■ SUPPLIED PASSAGE
------------------------------
Newswise — Astronomers have caught a supermassive black hole in a distant galaxy snacking on gas and then "burping" — not once, but twice.
The galaxy under study, called SDSS J1354+1327 (J1354 for short), is about 800 million light-years from Earth. The team used observations from NASA's Hubble Space Telescope, the Chandra X-ray Observatory, as well as the W.M. Keck Observatory in Mauna Kea, Hawaii, and the Apache Point Observatory (APO) near Sunspot, New Mexico.
Chandra detected a bright, point-like source of X-ray emission from J1354, a telltale sign of the presence of a supermassive black hole millions or billions of times more massive than our Sun. The X-rays are produced by gas heated to millions of degrees by the enormous gravitational and magnetic forces near the black hole. Some of this gas will fall into the black hole, while a portion will be expelled in a powerful outflow of high-energy particles.
By comparing X-ray images from Chandra and visible-light (optical) images from Hubble, the team determined that the black hole is located in the center of the galaxy, the expected address for such an object. The X-ray data also provide evidence that the supermassive black hole is embedded in a heavy veil of dust and gas.
The results indicate that in the past, the supermassive black hole in J1354 appears to have consumed, or accreted, large amounts of gas while blasting off an outflow of high-energy particles. The outflow eventually switched off then turned back on about 100,000 years later. This is strong evidence that accreting black holes can switch their power output off and on again over timescales that are short compared to the 13.8-billion-year age of the universe.
"We are seeing this object feast, burp, and nap, and then feast and burp once again, which theory had predicted," said Julie Comerford of the University of Colorado (CU) at Boulder's Department of Astrophysical and Space Science, who led the study. "Fortunately, we happened to observe this galaxy at a time when we could clearly see evidence for both events."
So why did the black hole have two separate meals? The answer lies in a companion galaxy that is linked to J1354 by streams of stars and gas produced by a collision between the two galaxies. The team concluded that clumps of material from the companion galaxy swirled toward the center of J1354 and then were eaten by the supermassive black hole.
The team used optical data from Hubble, Keck, and APO to show that electrons had been stripped from atoms in a cone of gas extending some 30,000 light-years south from the galaxy’s center. This stripping was likely caused by a burst of radiation from the vicinity of the black hole, indicating that a feasting event had occurred. To the north they found evidence for a shock wave, similar to a sonic boom, located about 3,000 light-years from the black hole. This suggests that a burp occurred after a different clump of gas had been consumed roughly 100,000 years later.
"This galaxy really caught us off guard," said CU Boulder doctoral student Rebecca Nevin, a study co-author who used data from APO to look at the velocities and intensities of light from the gas and stars in J1354. "We were able to show that the gas from the northern part of the galaxy was consistent with an advancing edge of a shock wave, and the gas from the south was consistent with an older outflow from the black hole."
------------------------------
■ DATA PROVIDED
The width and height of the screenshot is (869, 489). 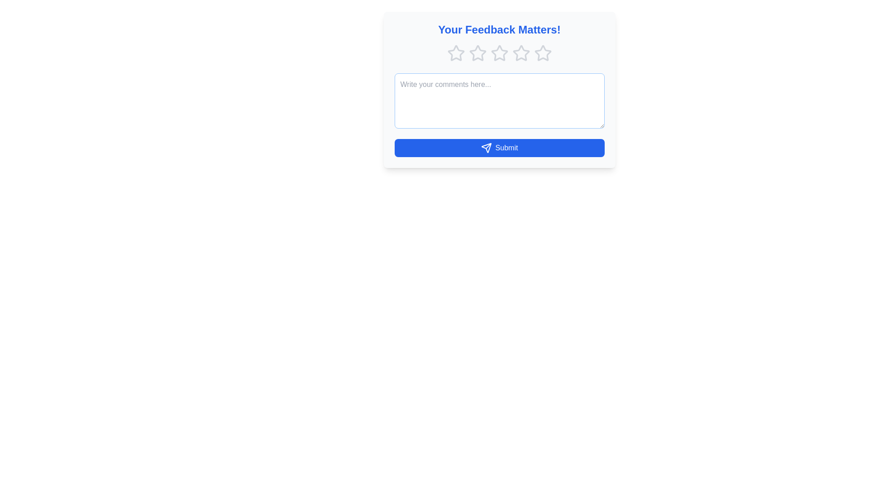 What do you see at coordinates (499, 148) in the screenshot?
I see `the 'Submit' button with a blue background and white text` at bounding box center [499, 148].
------------------------------
■ WRITTEN PROBLEM
In the passage on the black hole in galaxy J1354, how long after the outflow switched off did it turn back on?

■ REPLY TO THE TASK
About 100,000 years later.